%%

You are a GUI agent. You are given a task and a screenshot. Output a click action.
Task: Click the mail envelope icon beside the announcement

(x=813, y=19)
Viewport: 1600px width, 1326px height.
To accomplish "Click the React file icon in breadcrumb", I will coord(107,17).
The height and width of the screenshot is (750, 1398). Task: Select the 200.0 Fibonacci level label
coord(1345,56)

%%
%%

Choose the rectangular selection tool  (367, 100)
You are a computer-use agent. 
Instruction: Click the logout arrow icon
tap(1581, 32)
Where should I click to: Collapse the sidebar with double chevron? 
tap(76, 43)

%%

[Exercise details]: Within the data, how many lines hold "agent"? Respond with only the number.

[The completed task]: 2